Internet of things (IoT) infrastructure, fast access to knowledge becomes critical. In some application domains, such as robotics, autonomous driving, predictive maintenance, and anomaly detection, the response time of the system is more critical to ensure Quality of Service than the quality of the answer. In this paper, we propose a methodology, a set of predefined steps to be taken in order to map the models to hardware, especially field programmable gate arrays (FPGAs), with the main focus on latency reduction. Multi-objective covariance matrix adaptation evolution strategy (MO-CMA-ES) was employed along with custom scores for sparsity, bit-width of the representation and quality of the model. Furthermore, we created a framework which enables mapping of neural models to FPGAs. The proposed solution is validated using three case studies and Xilinx Zynq UltraScale+ MPSoC 285 XCZU15EG as a platform. The results show a compression ratio for quantization and pruning in different scenarios with and without retraining procedures. Using our publicly available framework, we achieved 210 ns of latency for a single processing step for a model composed of two long short-term memory (LSTM) and a single dense layer.

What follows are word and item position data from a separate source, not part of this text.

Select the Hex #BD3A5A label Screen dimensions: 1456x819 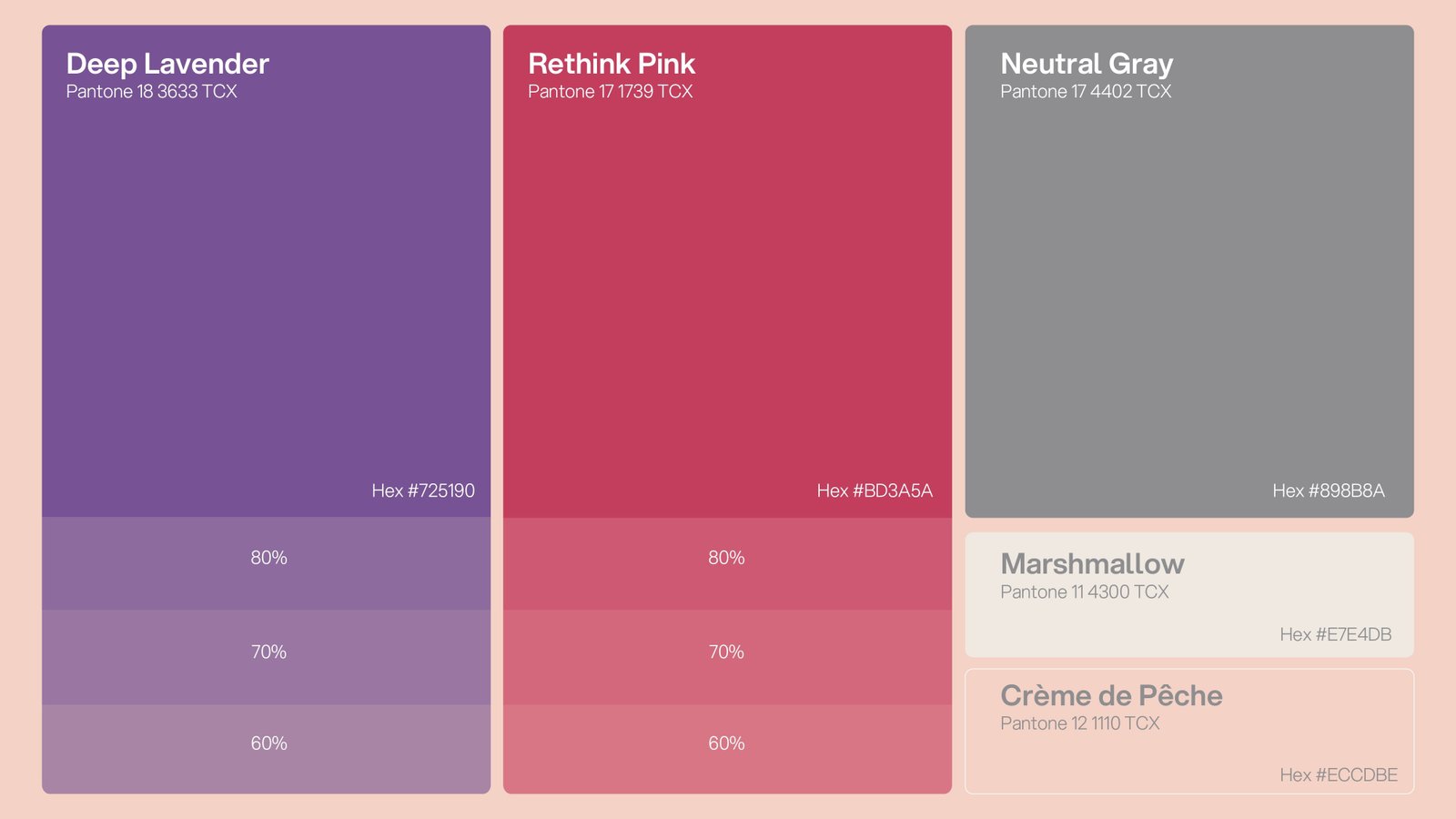click(875, 491)
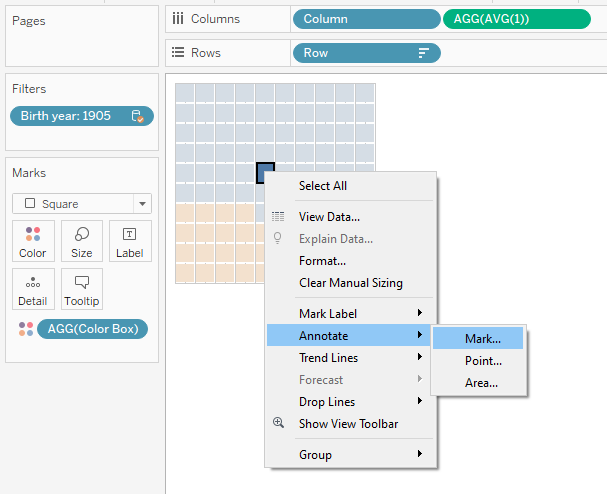This screenshot has width=607, height=494.
Task: Click the AGG(AVG(1)) green pill
Action: (x=516, y=19)
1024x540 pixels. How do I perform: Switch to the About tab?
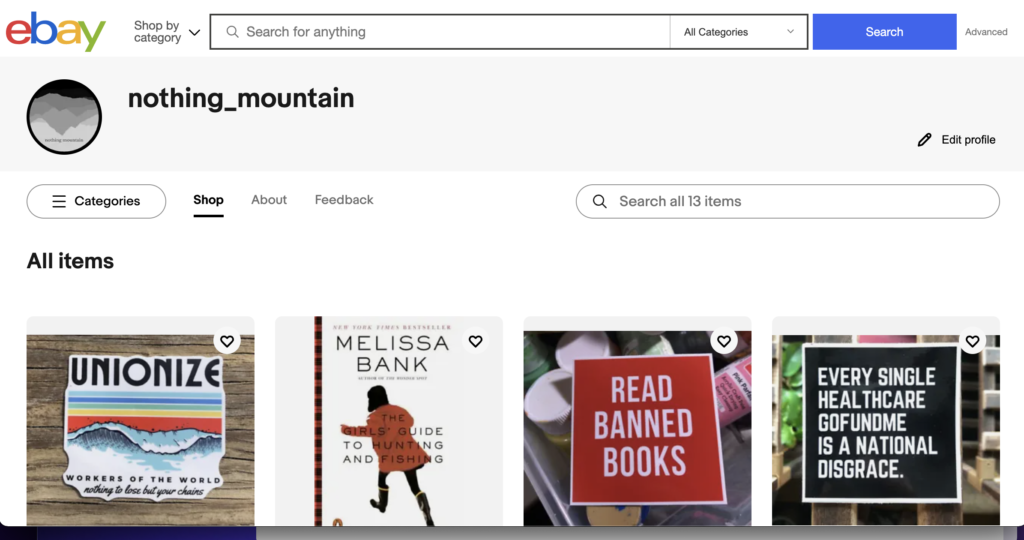click(269, 200)
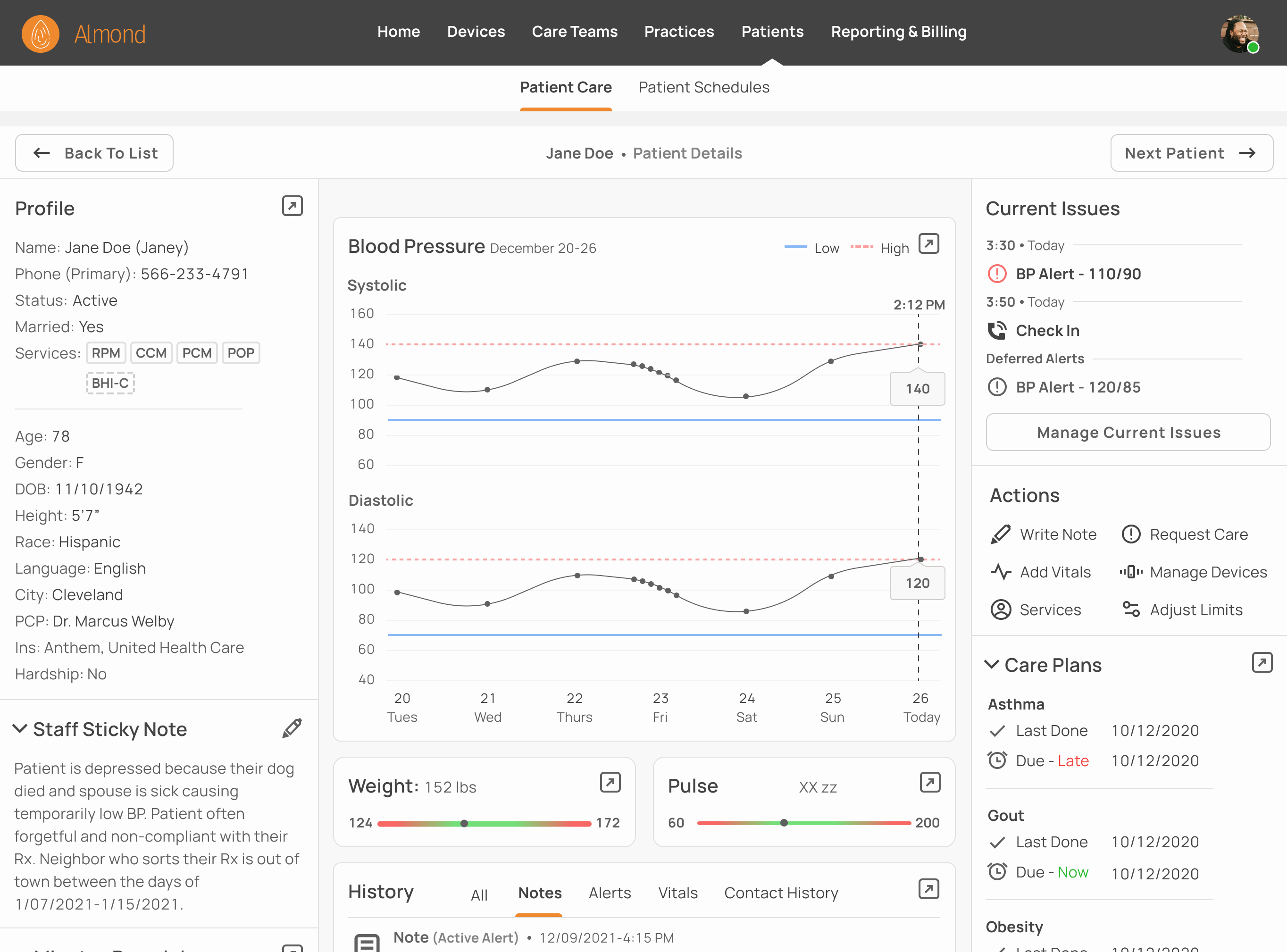
Task: Edit the Staff Sticky Note with the pencil icon
Action: pyautogui.click(x=292, y=728)
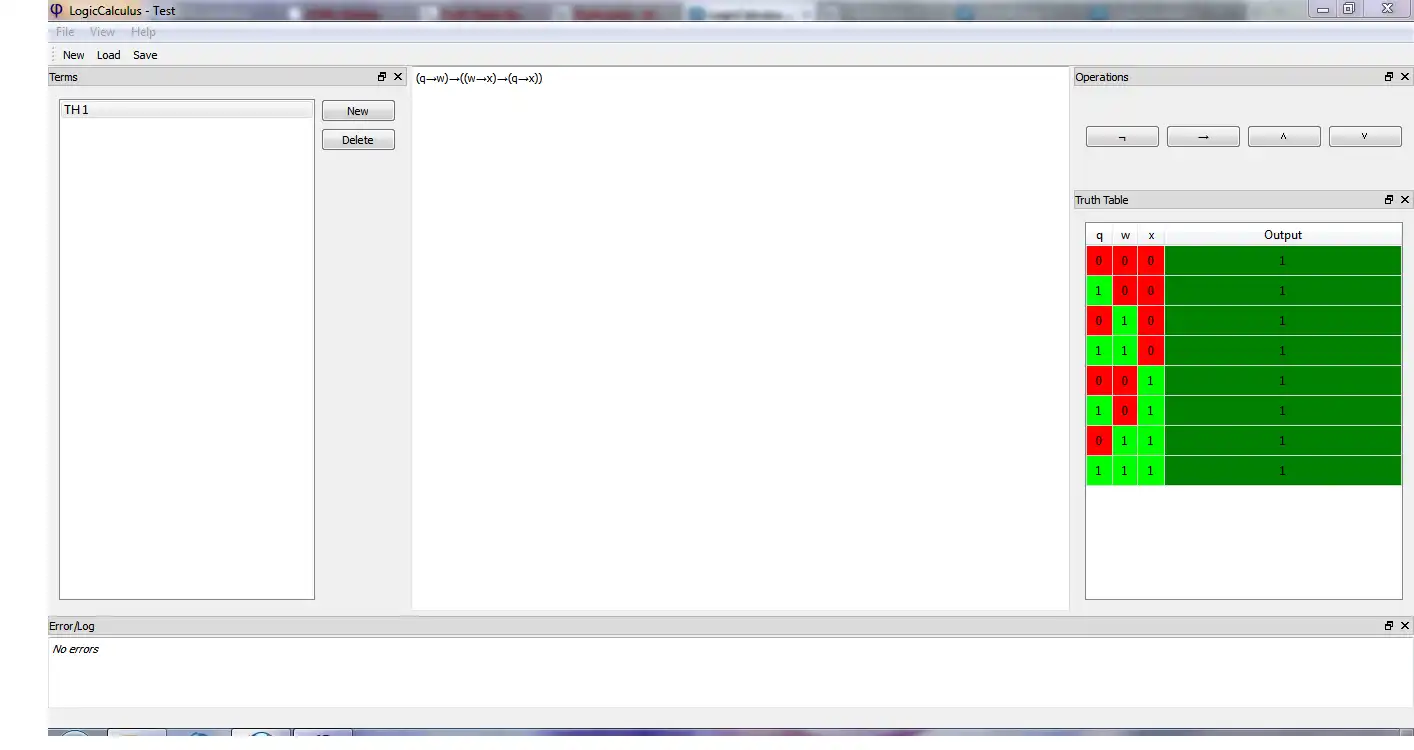The height and width of the screenshot is (750, 1414).
Task: Open the View menu
Action: (103, 32)
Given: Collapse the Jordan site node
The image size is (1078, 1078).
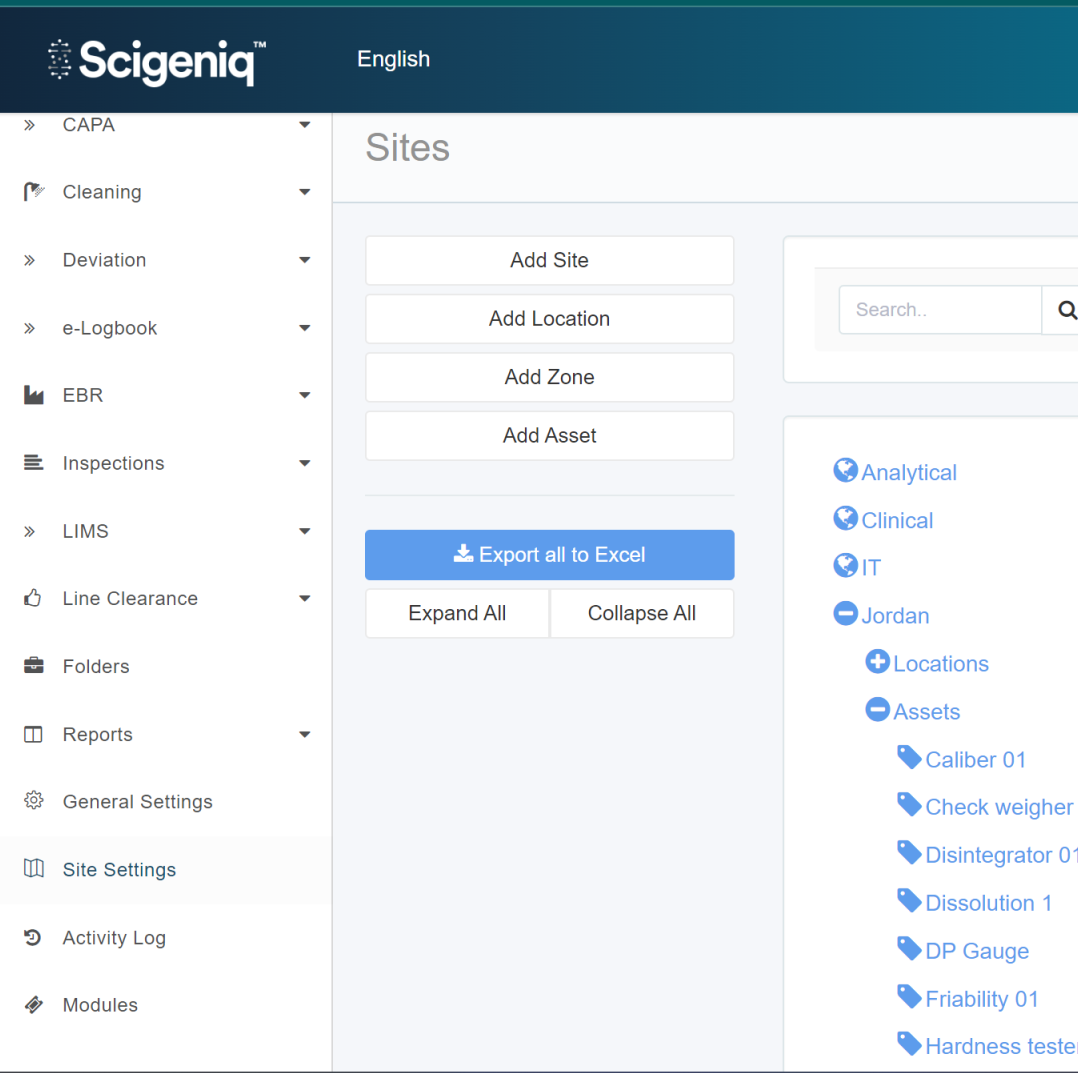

对于物联网(IoT)基础设施而言,快速获取知识变得至关重要。在一些应用领域,如机器人技术、自动驾驶、预测性维护和异常检测中,系统的响应时间对于确保服务质量比答案的质量更为关键。在本文中,我们提出了一种方法,即一组为将模型映射到硬件(特别是现场可编程门阵列(FPGA))而要采取的预定义步骤,主要侧重于减少延迟。我们采用了多目标协方差矩阵自适应进化策略(MO-CMA-ES)以及针对稀疏性、表示的位宽和模型质量的自定义分数。此外,我们创建了一个能够将神经模型映射到FPGA的框架。所提出的解决方案通过三个案例研究以及以赛灵思Zynq UltraScale+ MPSoC 285 XCZU15EG作为平台进行了验证。结果显示了在有和没有重新训练过程的不同场景下量化和剪枝的压缩率。使用我们公开可用的框架,对于一个由两个长短期记忆(LSTM)和一个全连接层组成的模型,我们实现了单个处理步骤210纳秒的延迟。